The neurologic examination must be complete, focusing closely on the
auditory, vestibular, and cerebellar systems. Both vestibular and cerebellar
disorders may present with an unsteady gait. If there is a unilateral lesion, the
child will fall toward the side of the lesion. The two may at times be
distinguishable by the nature of the nystagmus (described below). If cerebellar
dysfunction is present, the patient may have dysmetria and ataxia. All cases of
suspected vestibular or cerebellar dysfunction require close follow-up evaluation
because of the risk of a posterior fossa mass.
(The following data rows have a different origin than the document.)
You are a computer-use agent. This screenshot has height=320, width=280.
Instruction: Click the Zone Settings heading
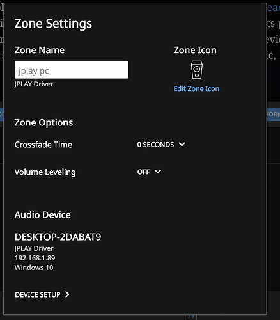point(53,24)
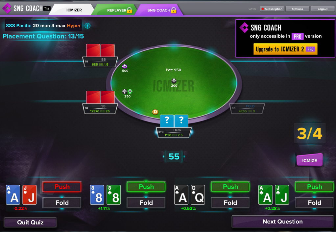
Task: Click Upgrade to ICMIZER 2 PRO
Action: pos(285,49)
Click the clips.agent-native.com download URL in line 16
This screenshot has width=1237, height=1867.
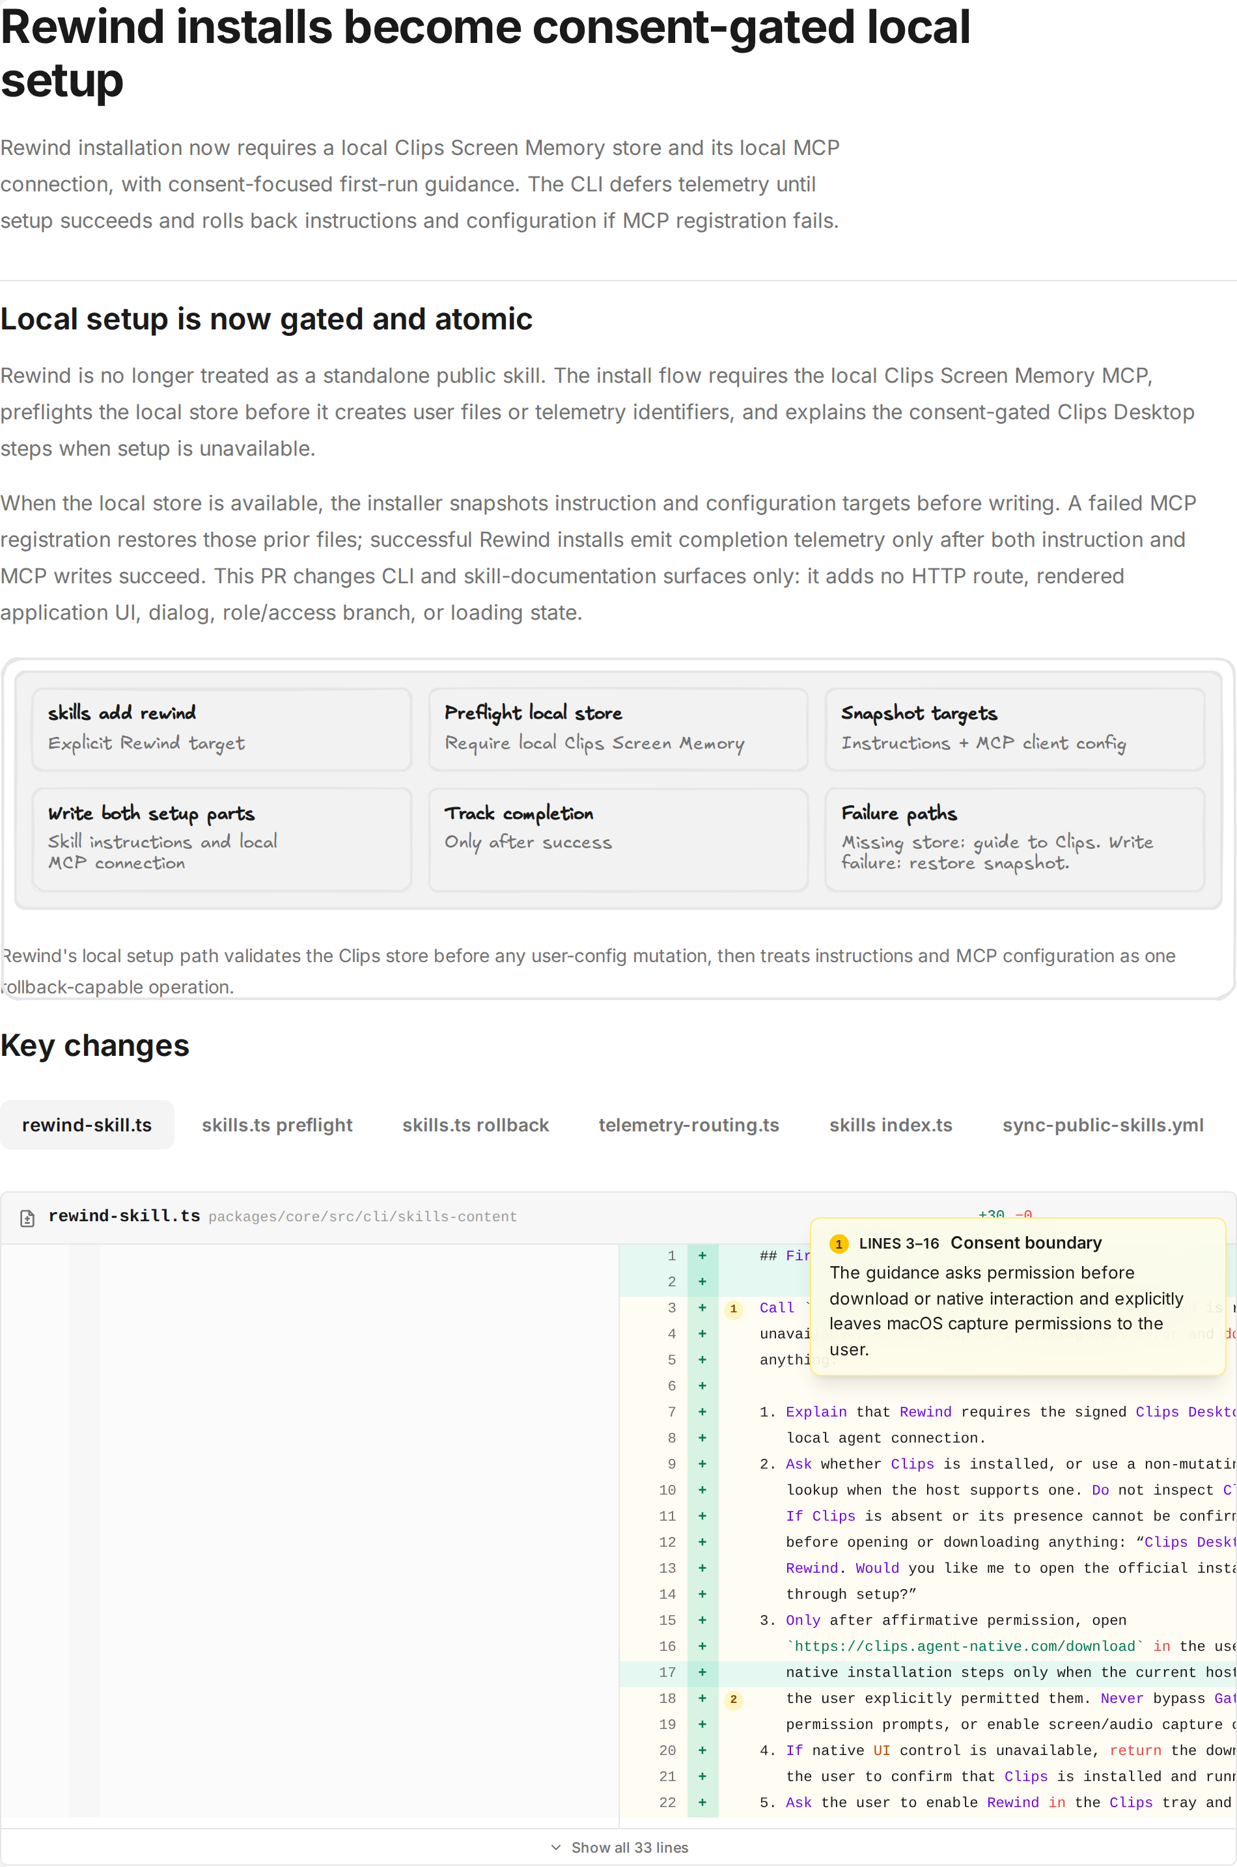tap(965, 1646)
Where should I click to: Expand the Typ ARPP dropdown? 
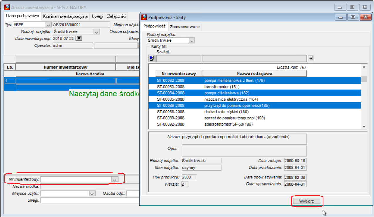48,25
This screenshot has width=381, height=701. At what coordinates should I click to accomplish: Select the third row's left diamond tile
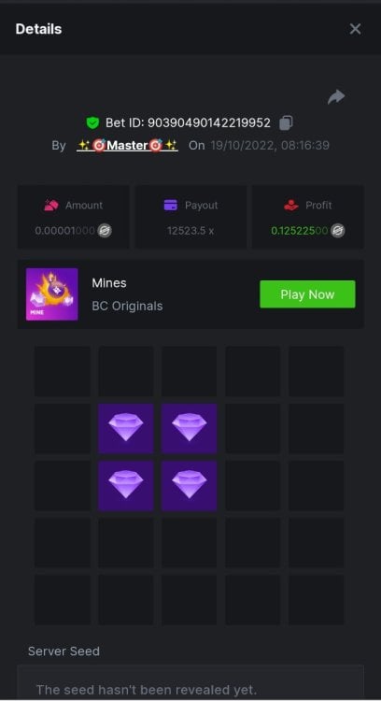pyautogui.click(x=126, y=485)
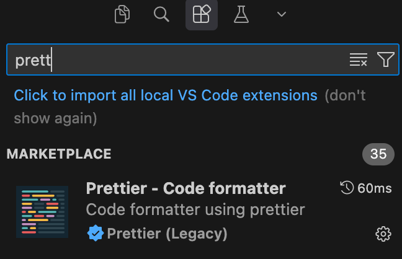
Task: Open the Explorer files view icon
Action: click(x=122, y=14)
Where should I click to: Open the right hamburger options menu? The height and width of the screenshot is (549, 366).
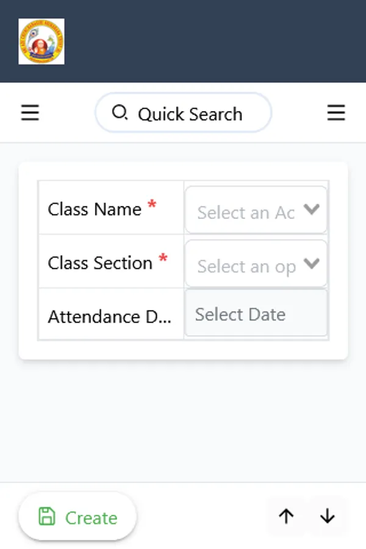[x=336, y=113]
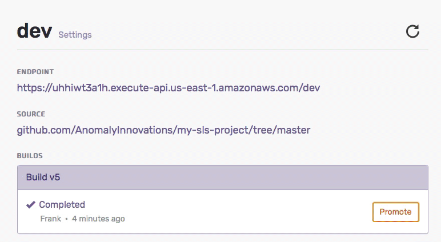Click the dev stage heading

coord(35,31)
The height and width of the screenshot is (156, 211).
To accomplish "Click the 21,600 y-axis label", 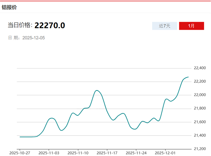I will click(x=200, y=122).

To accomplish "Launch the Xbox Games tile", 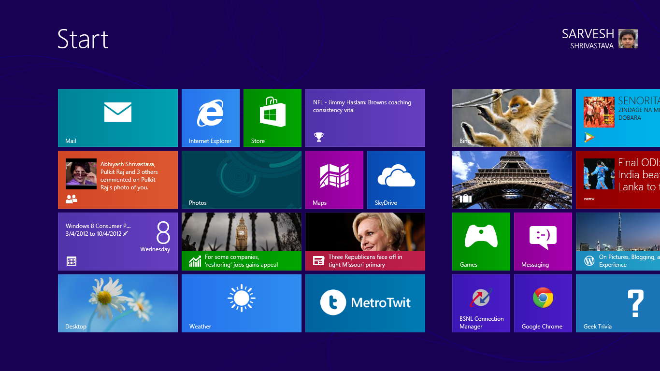I will [481, 242].
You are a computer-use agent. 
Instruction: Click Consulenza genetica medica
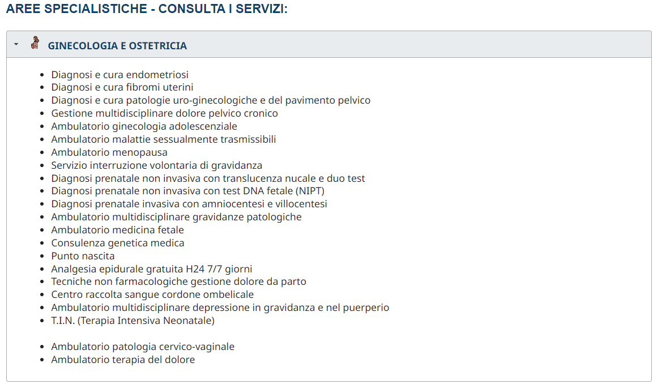117,243
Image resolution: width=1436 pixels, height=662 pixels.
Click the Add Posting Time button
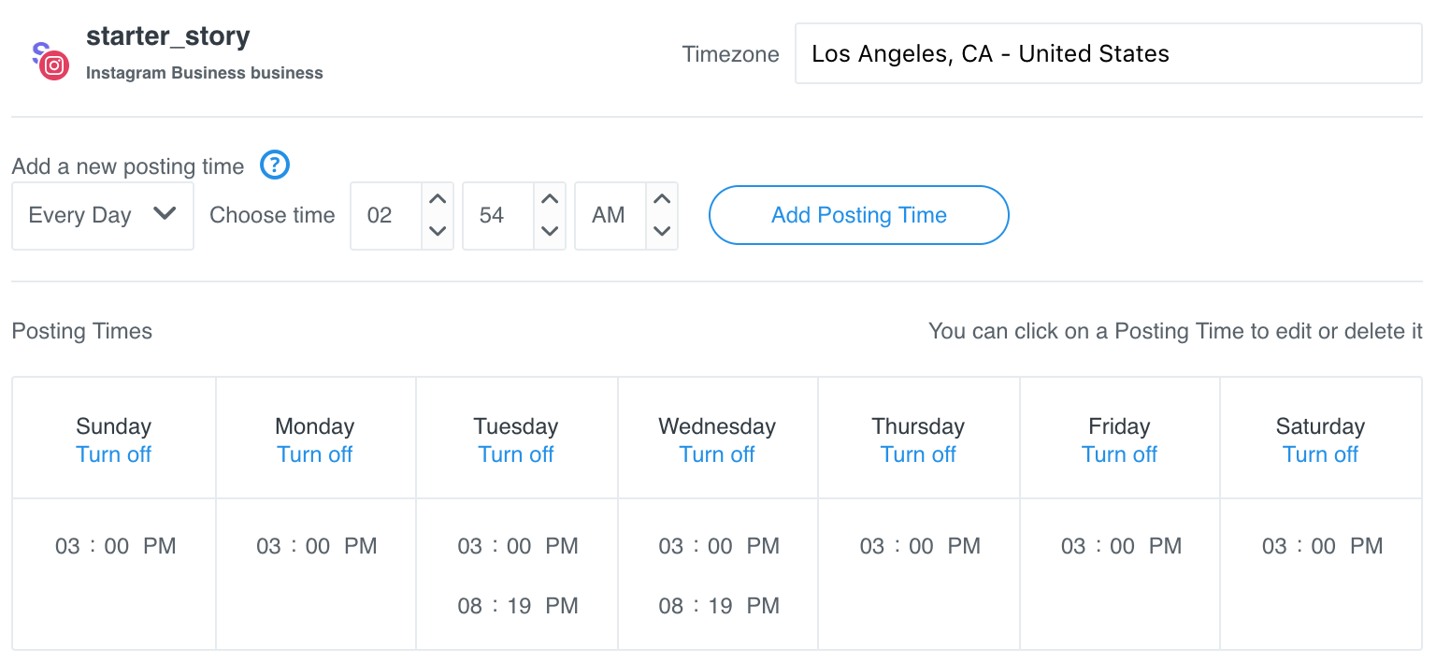(x=858, y=215)
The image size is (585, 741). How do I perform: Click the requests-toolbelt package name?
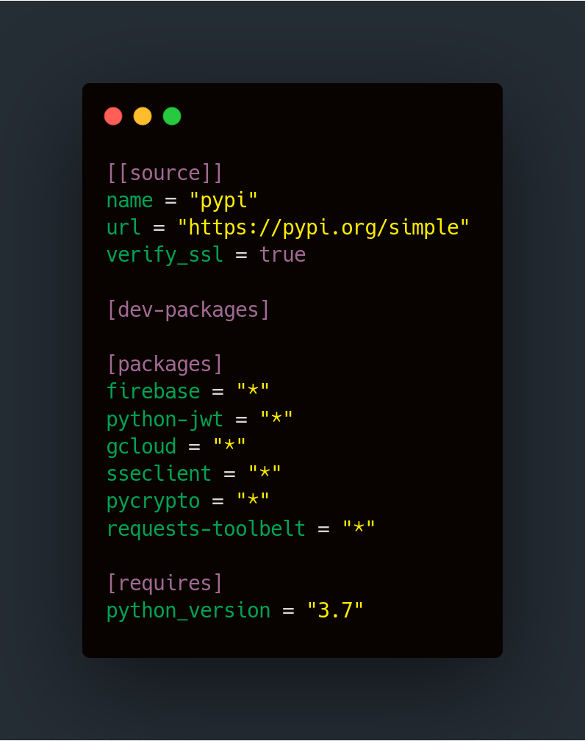(x=206, y=529)
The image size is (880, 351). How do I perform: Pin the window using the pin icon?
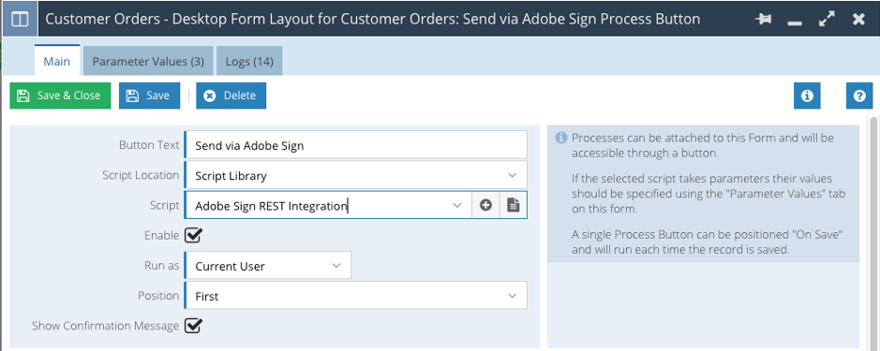tap(763, 19)
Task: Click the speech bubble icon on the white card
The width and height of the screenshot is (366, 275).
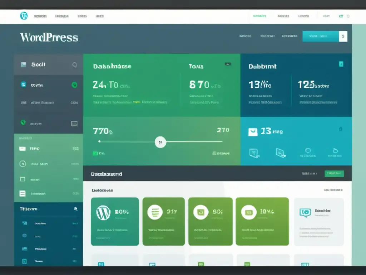Action: pyautogui.click(x=305, y=213)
Nystagmus is a highly specific sign for both central and peripheral vertiginous
disorders. A patient complaining of dizziness with vertigo may not have
nystagmus at the time that he or she is examined. Tests to elicit positional vertigo
and nystagmus can therefore be helpful in identifying and even distinguishing
central and peripheral vestibular dysfunction, particularly if the tests elicit or
increase the patient’s complaint.
Nystagmus should be sought in all positions of gaze and with changes in head
position. The Nylen–Hallpike test can be used to elicit nystagmus if not apparent
on initial examination. It is performed by moving a child rapidly from a sitting to
a supine position with the head 45 degrees below the edge of the examining table
and turned 45 degrees to one side. Nystagmus and a vertiginous sensation may
result as the vestibular system is stressed. Certain features of nystagmus may be
helpful in distinguishing central from peripheral vestibular dysfunction. In central
dysfunction, for example, onset of nystagmus is immediate; in peripheral


vestibular disorders, it is delayed. Central lesions are characterized by nystagmus
with the fast component toward the affected side and reversal of the fast
component when changing from right to left lateral gaze. Peripheral vestibular
disorders are characterized by a “jerk” nystagmus with the slow component
toward the affected side. Finally, visual fixation does not affect nystagmus from
central causes, but tends to dampen peripheral nystagmus.